Excerpt from a dataset:
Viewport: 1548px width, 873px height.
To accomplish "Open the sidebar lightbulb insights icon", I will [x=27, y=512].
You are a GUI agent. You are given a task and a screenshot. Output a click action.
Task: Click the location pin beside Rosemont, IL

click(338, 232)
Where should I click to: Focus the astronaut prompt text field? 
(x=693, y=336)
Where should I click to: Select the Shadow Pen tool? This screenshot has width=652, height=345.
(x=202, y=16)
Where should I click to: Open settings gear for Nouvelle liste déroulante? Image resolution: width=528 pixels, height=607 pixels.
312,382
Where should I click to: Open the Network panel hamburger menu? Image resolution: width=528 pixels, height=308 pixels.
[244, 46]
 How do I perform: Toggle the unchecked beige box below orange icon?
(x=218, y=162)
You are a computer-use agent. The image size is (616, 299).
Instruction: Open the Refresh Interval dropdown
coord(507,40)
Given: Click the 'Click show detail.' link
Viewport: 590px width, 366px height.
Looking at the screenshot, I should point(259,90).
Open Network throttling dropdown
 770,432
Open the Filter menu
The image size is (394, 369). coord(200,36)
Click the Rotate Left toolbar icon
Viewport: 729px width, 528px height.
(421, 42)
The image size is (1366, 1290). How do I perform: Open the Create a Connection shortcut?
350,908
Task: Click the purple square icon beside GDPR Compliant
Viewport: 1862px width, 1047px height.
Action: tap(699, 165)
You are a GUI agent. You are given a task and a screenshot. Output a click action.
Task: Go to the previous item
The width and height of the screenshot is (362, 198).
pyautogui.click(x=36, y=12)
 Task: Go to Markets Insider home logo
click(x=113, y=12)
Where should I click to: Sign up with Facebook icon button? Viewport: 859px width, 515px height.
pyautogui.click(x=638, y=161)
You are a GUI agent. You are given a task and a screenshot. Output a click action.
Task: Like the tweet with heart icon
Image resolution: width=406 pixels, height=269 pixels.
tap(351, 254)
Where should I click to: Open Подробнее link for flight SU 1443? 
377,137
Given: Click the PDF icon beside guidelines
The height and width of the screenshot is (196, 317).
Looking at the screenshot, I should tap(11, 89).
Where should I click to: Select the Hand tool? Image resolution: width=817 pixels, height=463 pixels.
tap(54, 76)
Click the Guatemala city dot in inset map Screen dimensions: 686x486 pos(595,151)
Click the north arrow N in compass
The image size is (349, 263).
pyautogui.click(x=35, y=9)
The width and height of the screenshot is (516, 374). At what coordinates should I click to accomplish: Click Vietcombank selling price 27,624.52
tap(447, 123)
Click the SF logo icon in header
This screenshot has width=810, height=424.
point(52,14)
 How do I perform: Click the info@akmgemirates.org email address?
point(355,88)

→ **Your task**:
Copy the rows exactly, starting at the line that contains "Where should I click to: Select the Hand" and ending at the end of the rows.

→ **Completed exercise**:
Where should I click to: Select the Hand tool? Image resolution: width=817 pixels, height=463 pixels.
tap(54, 76)
Click the Guatemala city dot in inset map Screen dimensions: 686x486 pos(595,151)
Click the north arrow N in compass
The image size is (349, 263).
pyautogui.click(x=35, y=9)
The width and height of the screenshot is (516, 374). At what coordinates should I click to accomplish: Click Vietcombank selling price 27,624.52
tap(447, 123)
Click the SF logo icon in header
This screenshot has width=810, height=424.
point(52,14)
 How do I perform: Click the info@akmgemirates.org email address?
point(355,88)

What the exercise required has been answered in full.